On preservation versus replication of research data

Sep 20 2010 Published by under Praxis

I often see a cost argument against research-data preservation: if it's cheaper to replicate or regenerate the data than to preserve it, why preserve?

Here's my question: Cheaper for whom?

If we remain within the context of an individual lab, this question is a no-brainer: if it's cheaper to regenerate, regenerate. As we dip our toes into an opener-data world, however, I should think the equation changes rather.

Is it still cheaper for two labs to have to regenerate these same data? Five labs? Twenty labs? How many of those labs will have to buy specialized equipment to create those data, equipment they wouldn't need if the data were shared by the first lab? How much staff time—worst-case, specialized staff time—will be eaten up in regenerating data?

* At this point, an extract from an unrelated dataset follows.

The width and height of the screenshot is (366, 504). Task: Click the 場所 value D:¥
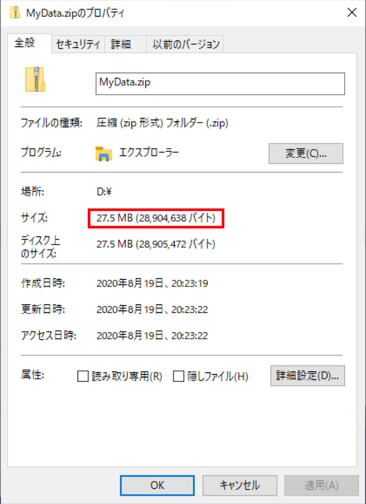point(104,192)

There are certainly offsetting costs to consider: the cost of data discovery, the cost of cleaning up and describing data for sharing, the cost of whatever munging it takes to move data from one lab's context to another's, the magnified cost of any error on the part of the data-generating lab.

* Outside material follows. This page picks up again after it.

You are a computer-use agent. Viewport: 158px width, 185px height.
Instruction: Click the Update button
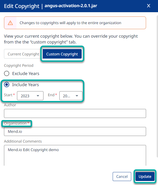click(x=145, y=177)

Still, my sense is that the discussion around cost has been just a bit simplistic… and is likely to become more complicated as data-sharing norms emerge.

5 responses so far

  • Elizabeth Brown says:

    Dorothea,
    There was a saying I frequently heard as a scientist: There's always time to repeat an experiment. It was said sarcastically (as many things are in the science community) to point that planning time was well-spent, even necessary, to move the experiment forward more quickly. The goal, of course, is to get the experiment "right" the first time so that you don't waste time repeating anything.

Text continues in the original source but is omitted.